The invention aims at thin wafer with different thickness, and the Bernoulli manipulator adopts different gas flow rates at different transmission stages, so as to solve the problem of fragments of the wafer in the transmission process. Specifically, in the process of carrying out the wafer from the wafer box, the Bernoulli manipulator adopts smaller gas flow, so that the adsorption force to the wafer is reduced, the warp deformation of the wafer is weakened, and the risk of hidden cracking or fragments of the wafer in the process of carrying out the wafer box is reduced; after the wafer is carried out from the wafer box, the Bernoulli manipulator adopts larger gas flow in the process of conveying the wafer to the processing chamber, and the adsorption force to the wafer is increased, so that the wafer can be stably adsorbed on the Bernoulli manipulator in the conveying process, and the occurrence of sliding sheets is avoided.
Drawings
FIGS. 1 (a) and 1 (b) illustrate the cause of debris generated during the removal of wafers from a cassette by a Bernoulli robot;
FIG. 2 is a flow chart of a wafer transfer method according to an embodiment of the invention;
table 1 lists the airflow parameters corresponding to a portion of the wafer thickness;
FIG. 3 illustrates a gas path of a Bernoulli robot configuration of an embodiment of the present invention;
FIG. 4 illustrates a gas path of a Bernoulli robot configuration of another embodiment of the present invention; and
fig. 5 illustrates a gas path of a bernoulli robot configuration in accordance with yet another embodiment of the present invention.
Detailed Description
In order to describe the technical content, constructional features, achieved objects and effects of the present invention in detail, the following description will be made with reference to the embodiments in conjunction with the accompanying drawings.

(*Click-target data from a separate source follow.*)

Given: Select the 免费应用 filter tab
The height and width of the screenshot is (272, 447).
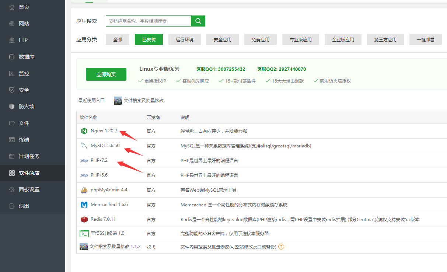Looking at the screenshot, I should coord(260,39).
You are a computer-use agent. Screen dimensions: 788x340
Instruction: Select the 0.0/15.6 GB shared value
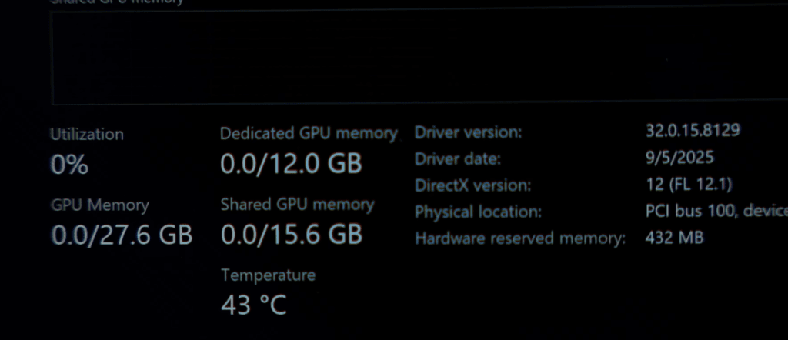[x=291, y=234]
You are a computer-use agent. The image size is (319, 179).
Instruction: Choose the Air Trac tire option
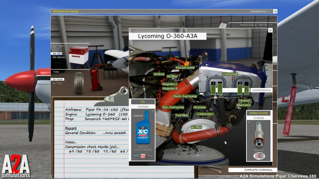tap(58, 83)
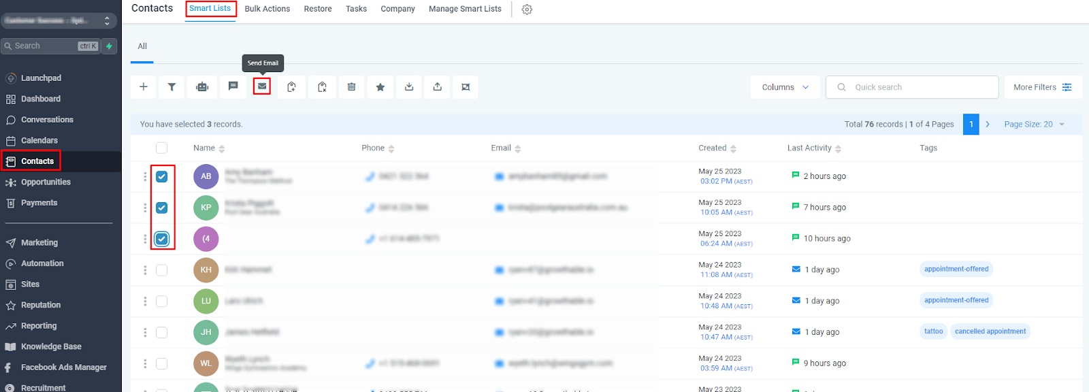The image size is (1089, 392).
Task: Click the star review icon in toolbar
Action: click(380, 87)

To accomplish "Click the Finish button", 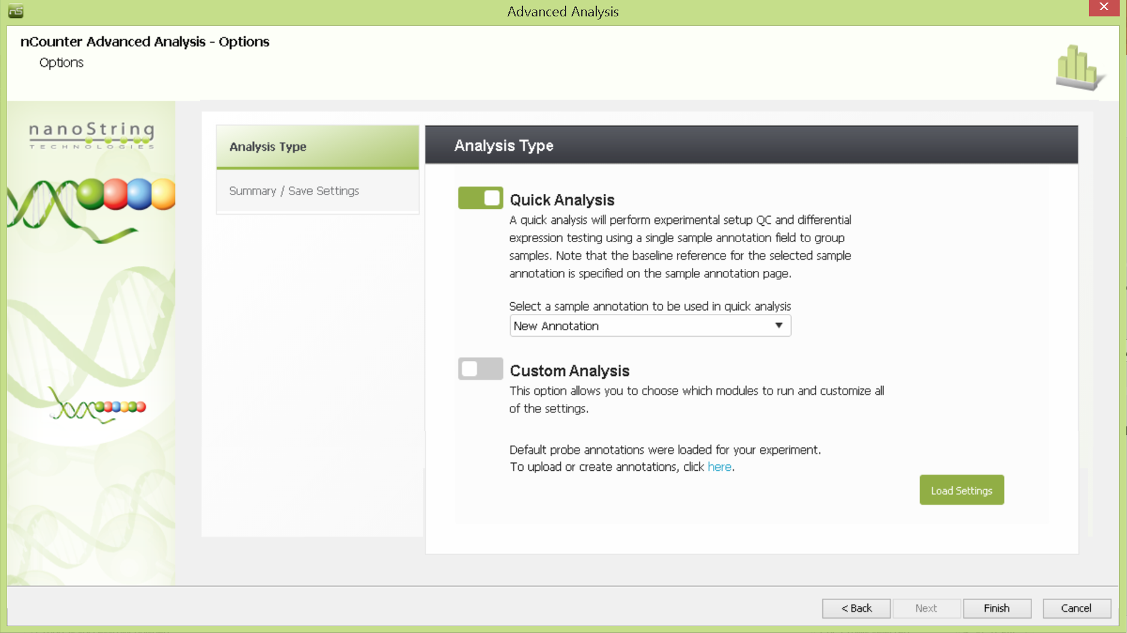I will coord(997,608).
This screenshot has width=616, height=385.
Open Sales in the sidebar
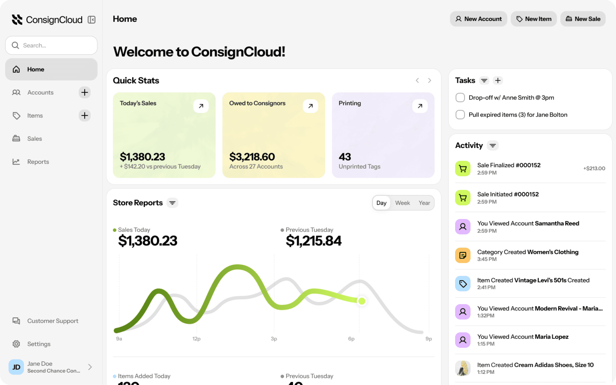click(35, 139)
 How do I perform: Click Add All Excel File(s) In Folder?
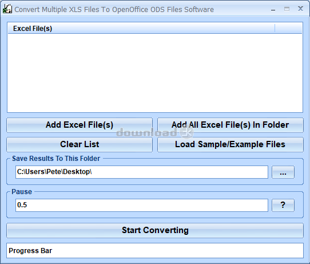[230, 125]
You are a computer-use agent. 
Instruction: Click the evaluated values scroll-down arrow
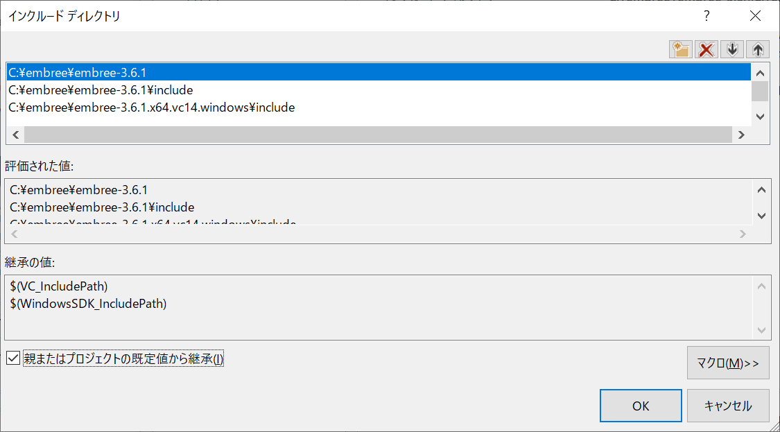[x=761, y=216]
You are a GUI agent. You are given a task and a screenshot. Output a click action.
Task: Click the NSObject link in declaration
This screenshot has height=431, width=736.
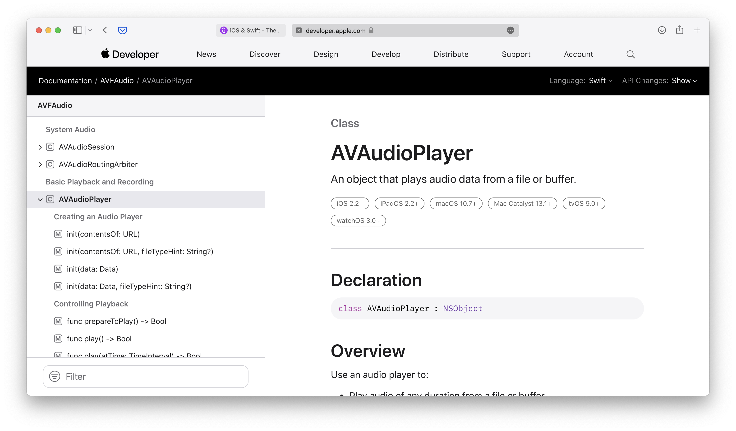463,309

The thickness of the wafer is usually 50 μm to 400 μm, and the wafer is small in rigidity and easily flexible. It has been found experimentally that chipping problems often occur when using a bernoulli robot to transport thin wafers, particularly during the removal of wafers from a cassette. It has been found that the Bernoulli robot uses a constant gas flow rate Q throughout the transfer of wafers from the wafer cassette to the process chamber 0 The gas flow rate Q 0 It is ensured that the bernoulli robot provides sufficient suction to the wafer to enable the wafer to be stably sucked onto the bernoulli robot, and preferably, the wafer is stably sucked onto the bernoulli robot in a non-contact manner. However, since the edge of the wafer 10 is horizontally supported on the support portion 21 of the wafer cassette 20, as shown in FIG. 1 (a), when the Bernoulli robot 30 is operated at the gas flow rate Q 0 When the wafer 10 is sucked from below the wafer 10, the bernoulli robot 30 applies a large downward suction force F1 to the wafer 10, and at the same time, the support portion 21 of the wafer cassette 20 applies an upward support force F2 to the wafer 10, so that the wafer with small rigidity is subjected to large warp deformation due to the opposite forces (suction force and support force), as shown in fig. 1 (b), and further, chips or hidden cracks are caused.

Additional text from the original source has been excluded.